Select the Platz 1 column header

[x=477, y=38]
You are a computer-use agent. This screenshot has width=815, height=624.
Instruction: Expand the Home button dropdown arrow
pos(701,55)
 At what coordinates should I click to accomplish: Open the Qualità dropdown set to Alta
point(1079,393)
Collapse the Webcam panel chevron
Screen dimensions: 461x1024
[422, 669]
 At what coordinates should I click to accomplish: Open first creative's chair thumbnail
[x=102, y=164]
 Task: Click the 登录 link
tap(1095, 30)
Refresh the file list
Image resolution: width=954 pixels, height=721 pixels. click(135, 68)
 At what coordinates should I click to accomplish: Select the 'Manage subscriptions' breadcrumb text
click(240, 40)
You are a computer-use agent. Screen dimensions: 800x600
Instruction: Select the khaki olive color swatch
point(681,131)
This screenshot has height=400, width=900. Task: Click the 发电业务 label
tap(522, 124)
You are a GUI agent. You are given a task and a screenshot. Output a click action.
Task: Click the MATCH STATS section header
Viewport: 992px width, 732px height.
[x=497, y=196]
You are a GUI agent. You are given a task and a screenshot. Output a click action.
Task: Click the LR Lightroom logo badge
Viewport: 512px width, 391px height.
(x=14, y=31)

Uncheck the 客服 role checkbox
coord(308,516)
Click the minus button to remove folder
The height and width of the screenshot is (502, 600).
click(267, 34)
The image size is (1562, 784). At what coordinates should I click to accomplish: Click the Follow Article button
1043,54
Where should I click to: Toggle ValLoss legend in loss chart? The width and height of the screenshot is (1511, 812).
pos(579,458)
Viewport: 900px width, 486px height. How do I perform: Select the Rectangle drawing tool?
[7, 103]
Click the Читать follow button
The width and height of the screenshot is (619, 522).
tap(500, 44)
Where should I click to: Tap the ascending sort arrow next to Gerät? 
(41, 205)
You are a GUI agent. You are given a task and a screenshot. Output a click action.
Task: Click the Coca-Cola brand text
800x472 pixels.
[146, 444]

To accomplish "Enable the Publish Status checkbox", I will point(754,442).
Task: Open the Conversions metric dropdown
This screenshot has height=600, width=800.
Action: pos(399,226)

__Directions for this task__
Line by line, reproduce the records above exactly.

__Exercise solution__
Select the Platz 1 column header

[x=477, y=38]
You are a computer-use agent. This screenshot has width=815, height=624.
Instruction: Expand the Home button dropdown arrow
pos(701,55)
 At what coordinates should I click to accomplish: Open the Qualità dropdown set to Alta
point(1079,393)
Collapse the Webcam panel chevron
Screen dimensions: 461x1024
[422, 669]
 At what coordinates should I click to accomplish: Open first creative's chair thumbnail
[x=102, y=164]
 Task: Click the 登录 link
tap(1095, 30)
Refresh the file list
Image resolution: width=954 pixels, height=721 pixels. click(135, 68)
 At what coordinates should I click to accomplish: Select the 'Manage subscriptions' breadcrumb text
click(240, 40)
You are a computer-use agent. Screen dimensions: 800x600
Instruction: Select the khaki olive color swatch
point(681,131)
This screenshot has height=400, width=900. Task: Click the 发电业务 label
tap(522, 124)
You are a GUI agent. You are given a task and a screenshot. Output a click action.
Task: Click the MATCH STATS section header
Viewport: 992px width, 732px height.
[x=497, y=196]
You are a GUI agent. You are given a task and a screenshot. Output a click action.
Task: Click the LR Lightroom logo badge
Viewport: 512px width, 391px height.
(x=14, y=31)

Uncheck the 客服 role checkbox
coord(308,516)
Click the minus button to remove folder
The height and width of the screenshot is (502, 600).
click(267, 34)
The image size is (1562, 784). At what coordinates should I click to accomplish: Click the Follow Article button
1043,54
Where should I click to: Toggle ValLoss legend in loss chart? The width and height of the screenshot is (1511, 812).
pos(579,458)
Viewport: 900px width, 486px height. How do I perform: Select the Rectangle drawing tool?
[7, 103]
Click the Читать follow button
The width and height of the screenshot is (619, 522).
tap(500, 44)
Where should I click to: Tap the ascending sort arrow next to Gerät? 
(41, 205)
You are a GUI agent. You are given a task and a screenshot. Output a click action.
Task: Click the Coca-Cola brand text
800x472 pixels.
[146, 444]

To accomplish "Enable the Publish Status checkbox", I will point(754,442).
Task: Open the Conversions metric dropdown
This screenshot has height=600, width=800.
Action: pos(399,226)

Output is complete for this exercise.